The Effects of Glycerophospholipid Nanomicelles on the Cryotolerance of Frozen–Thawed Rooster Sperm

Abstract

Semen banking is an efficient method of artificial insemination for commercial breeders. However, the cryopreservation process induces severe damages to plasma membranes, which lead to reduced fertility potential of thawed sperm. The replacement of membrane lipids with oxidized membrane lipids repairs the cell membrane and improves its stability. The aim of this study was to investigate the effects of glycerophospholipid (GPL) nanomicelles on the cryosurvival of thawed rooster semen. Semen samples were collected from six 29-week Ross broiler breeder roosters, then mixed and divided into five equal parts. The samples were diluted with the Beltsville extender containing different concentrations of GPL according to the following groups: 0 (GPL-0), 0.1% (GPL-0.1), 0.5% (GPL-0.5), 1% (GPL-1), and 1.5% (GPL-1.5), then diluted semen was gradually cooled to 4°C during 3 hours and stored in liquid nitrogen.
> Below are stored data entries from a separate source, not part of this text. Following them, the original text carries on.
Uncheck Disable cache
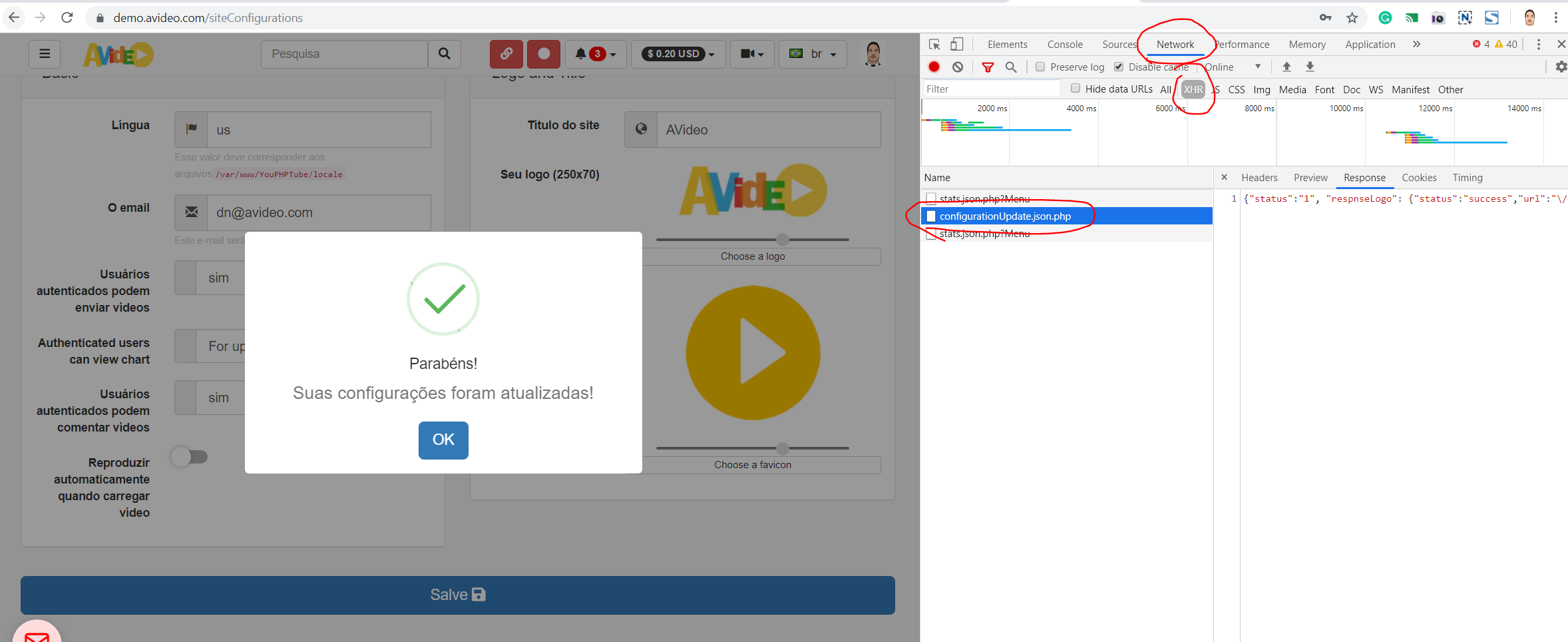This screenshot has height=642, width=1568. click(1118, 67)
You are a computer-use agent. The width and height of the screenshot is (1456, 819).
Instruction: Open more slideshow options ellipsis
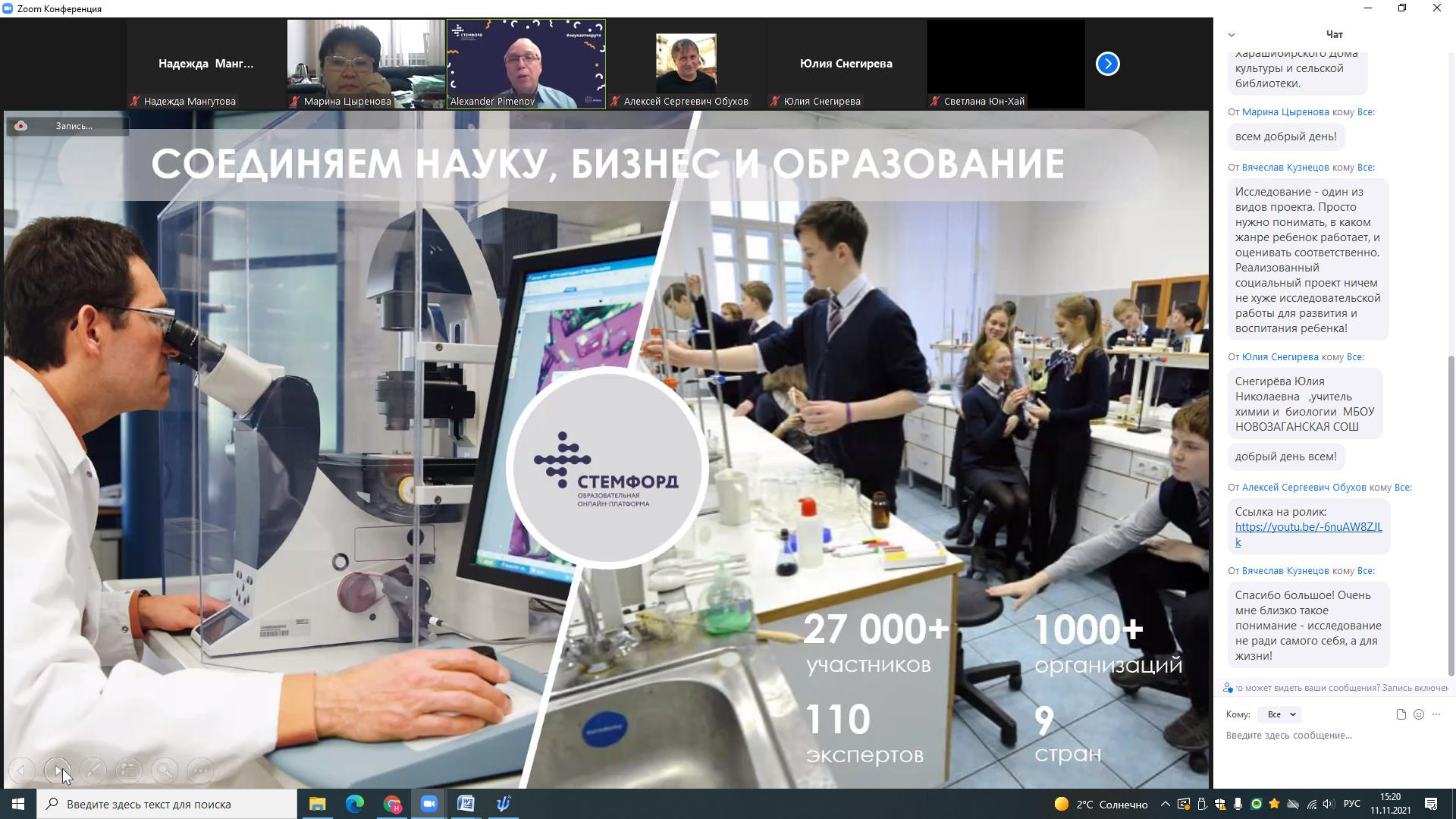coord(201,771)
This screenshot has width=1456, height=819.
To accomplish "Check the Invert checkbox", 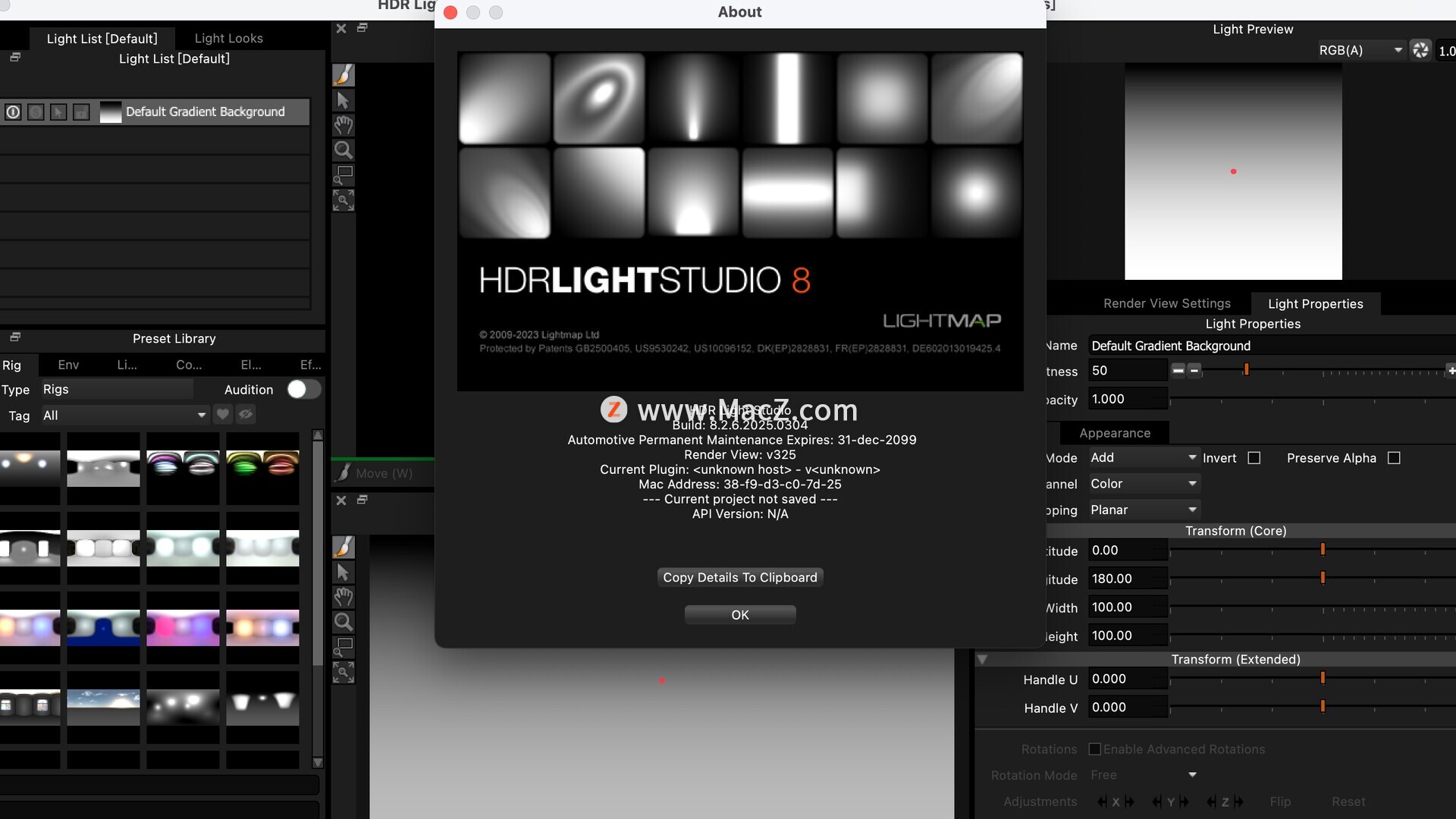I will pyautogui.click(x=1254, y=458).
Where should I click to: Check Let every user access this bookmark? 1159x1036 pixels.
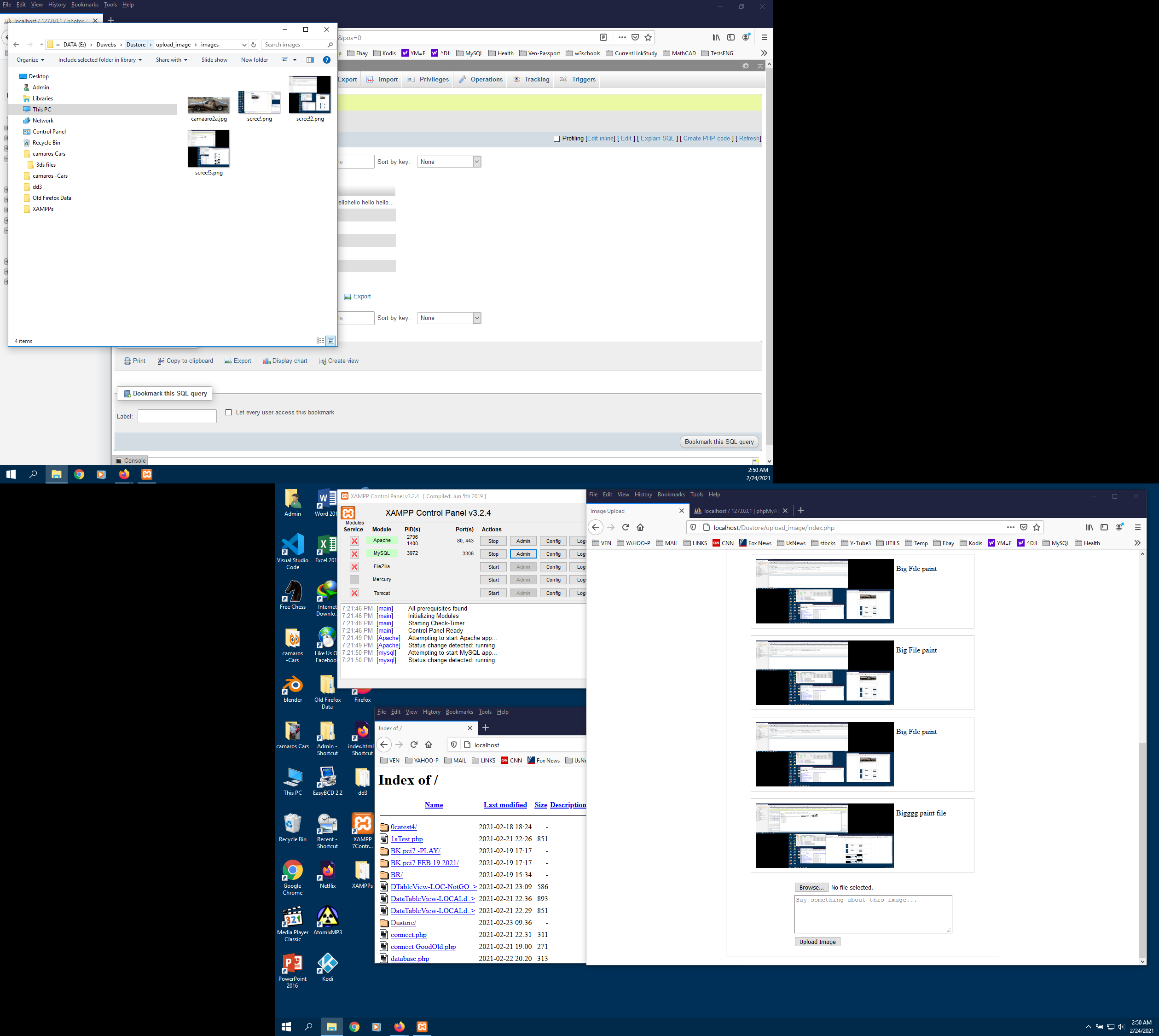tap(229, 412)
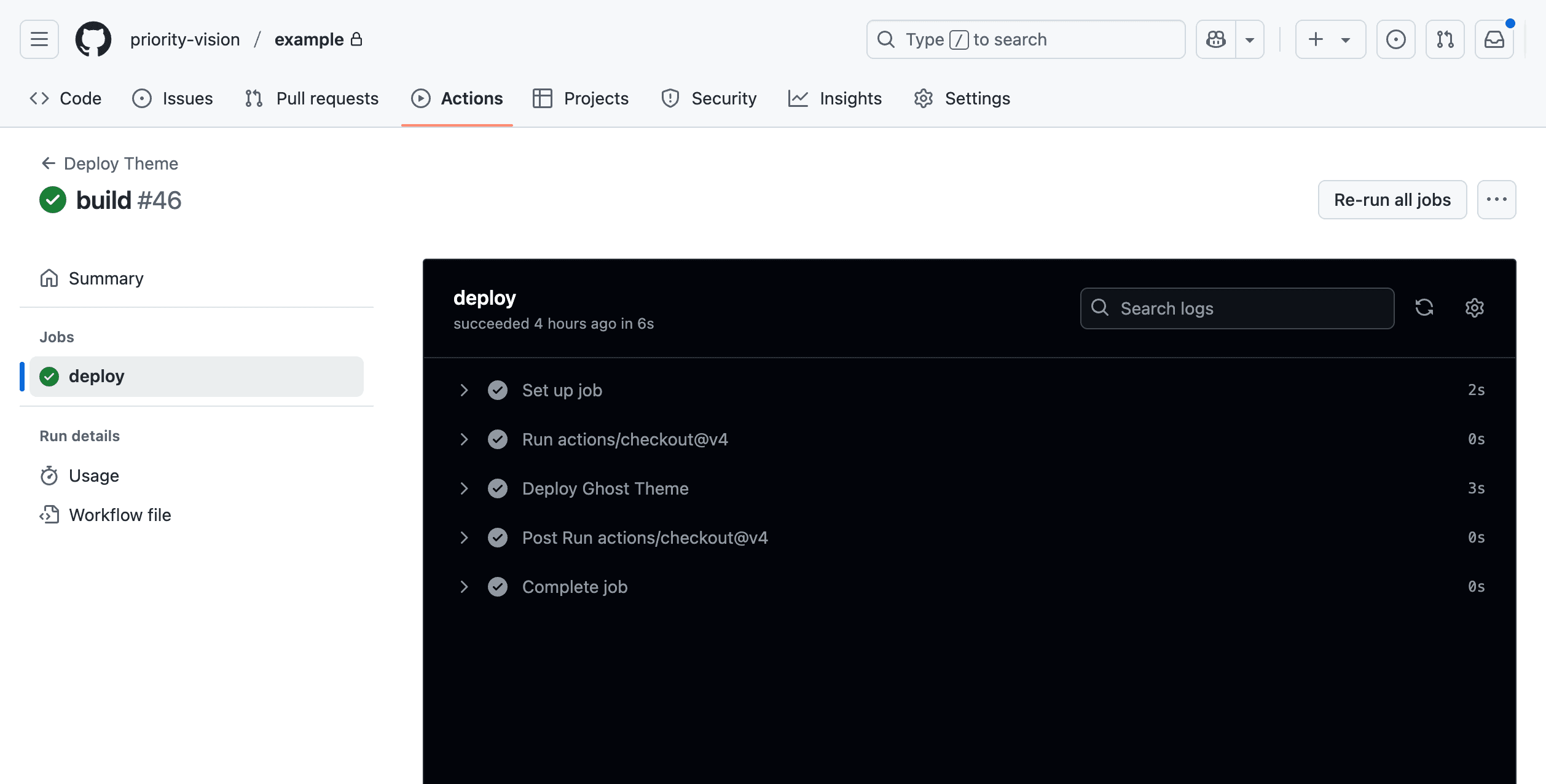Open the Workflow file link
The width and height of the screenshot is (1546, 784).
(120, 514)
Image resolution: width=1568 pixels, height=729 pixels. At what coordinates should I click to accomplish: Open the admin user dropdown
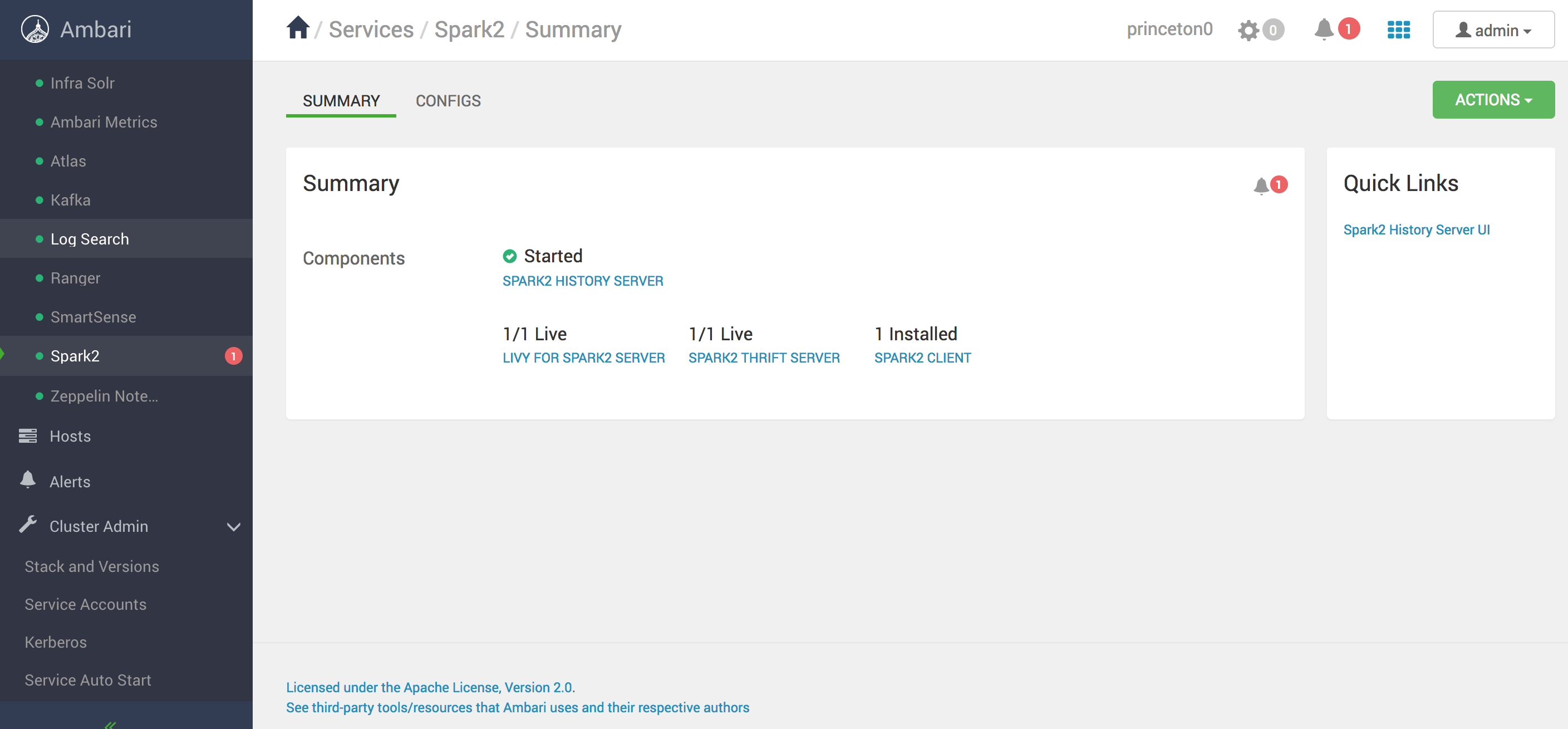(1493, 30)
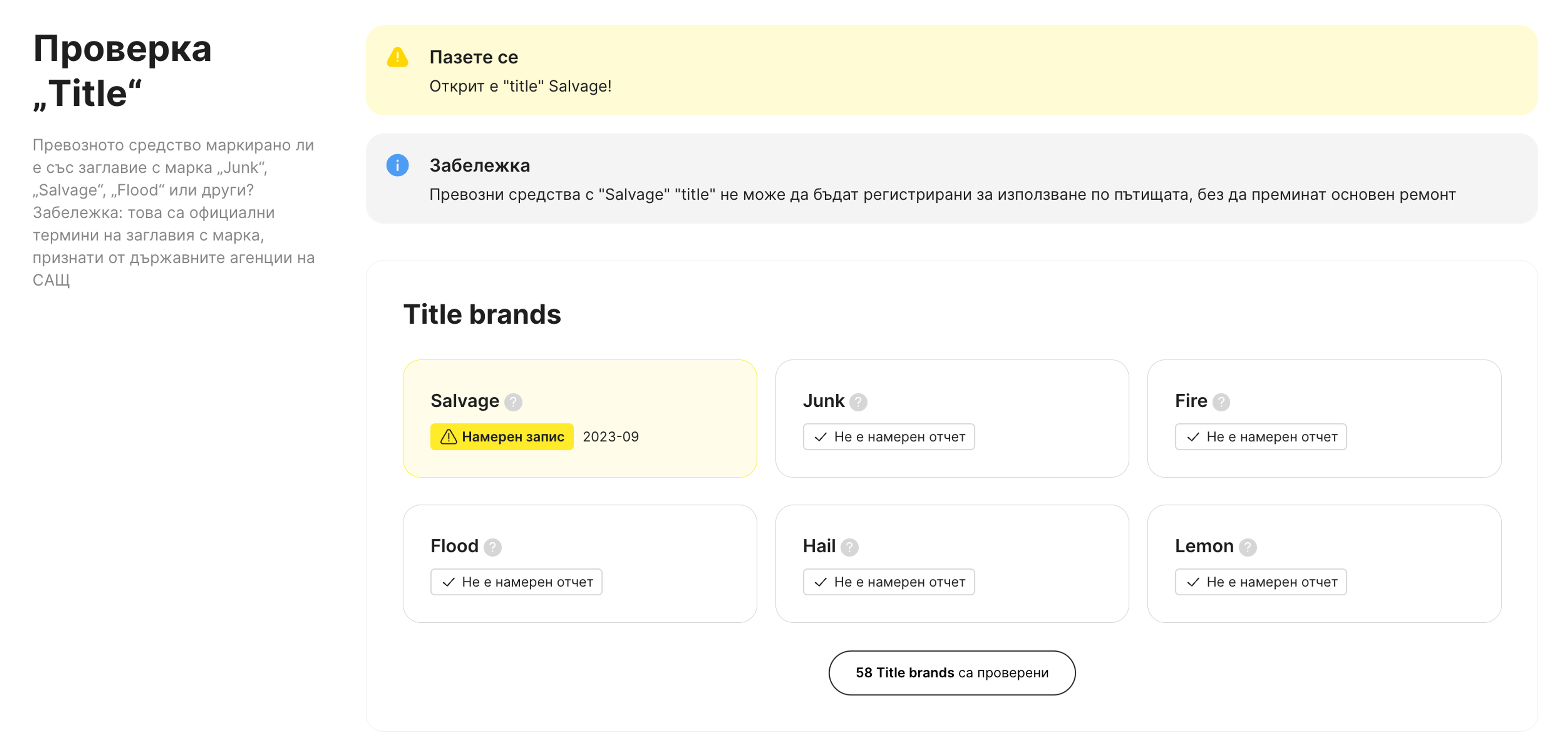Click the question mark beside Junk

coord(858,402)
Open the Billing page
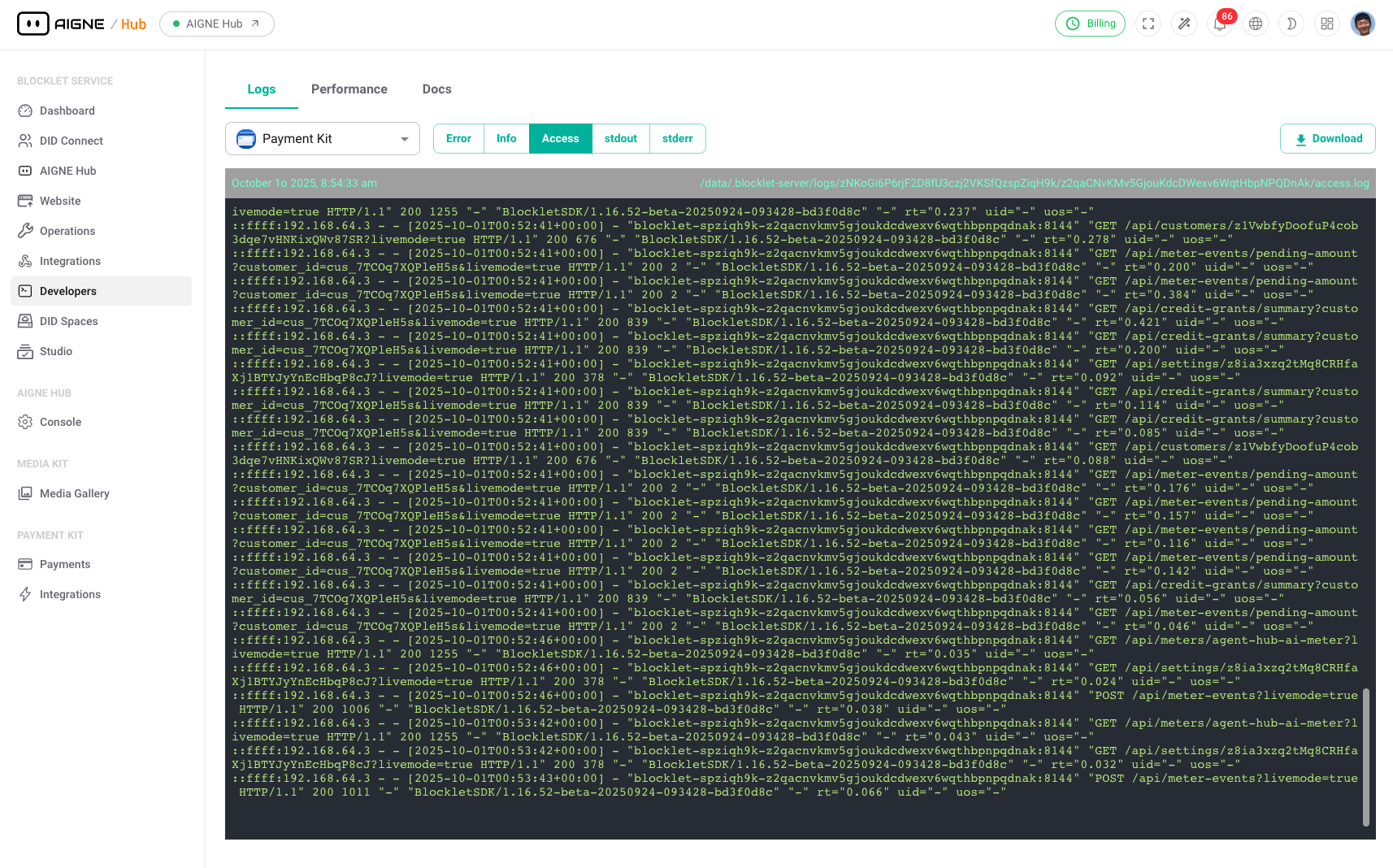This screenshot has height=868, width=1393. [x=1089, y=24]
The optimum concentration of GPL was determined based on the quality parameters of thawed sperm. Our results showed sperm exposed to GPL-1 had significantly increased motion parameters and mitochondrial activity. The percentages of viability and membrane integrity were significantly higher in the GPL-1, and GPL-1.5 groups compared with the other groups (p < 0.05). Moreover, the lowest rate of apoptosis and lipid peroxidation were observed in the GPL-1 and GPL-1.5 groups in comparison with the frozen control group. Our findings indicated that membrane lipid replacement with GPL nanomicelles (1% and 1.5%) could substitute for damaged lipids in membranes and protect sperm cells against cryoinjury.